Que o rio-clarense avalizou a continuidade do atual governo não é dúvida para ninguém. Maquiagem, maquilagens e marketing aplicados nas principais vias da cidade ajudaram a criar a ilusão de que o grupo no poder sabe o que está fazendo para levar a Cidade Azul aos trilhos do desenvolvimento. Contudo, passada a euforia eleitoral, a conta começa a chegar. Os problemas crônicos permanecem: descontrole orçamentário, falta de apreço pelas principais técnicas de gestão, desconhecimento técnico e a prática sistemática do compadrio e da “tratoragem” – essa tentativa de aparentar competência intelectual que, na verdade, é puro improviso.

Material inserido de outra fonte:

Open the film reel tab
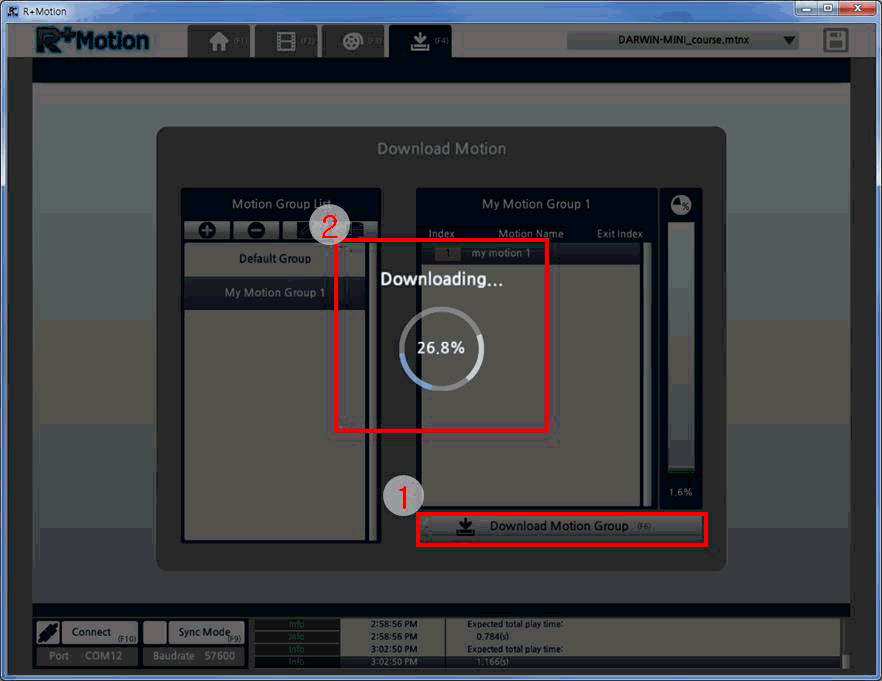 click(353, 42)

Agora, somam-se a essa narrativa desastrosa o fetiche tecnocrático travestido de modernidade e a gestão do biombo – símbolo de um governo que prefere esconder suas falhas com soluções de fachada, como os “puxadinhos” de compensados nos espaços públicos. Exemplos disso incluem o “orçamento mágico,” que escamoteia déficits crescentes, e o calote institucionalizado com restos a pagar. Mais recentemente, veio à tona uma ideia “brilhante”: converter o Departamento Autônomo de Água e Esgoto de Rio Claro (DAAE), uma autarquia autônoma, em empresa pública.
Embora o DAAE seja uma autarquia teoricamente autônoma, sua realidade está longe de refletir essa premissa. O modelo descentralizador, previsto pela Constituição, é sistematicamente ignorado. Na prática, o controle absoluto do orçamento permanece nas mãos do secretário de Finanças, que atua como um verdadeiro tutor do erário público. Recursos, quando liberados, dependem de extensas negociações e burocracias que engessam a capacidade das entidades de atender às demandas da população. Essa centralização não apenas sufoca a eficiência administrativa, mas também retira das entidades públicas o protagonismo que poderiam exercer em favor da sociedade.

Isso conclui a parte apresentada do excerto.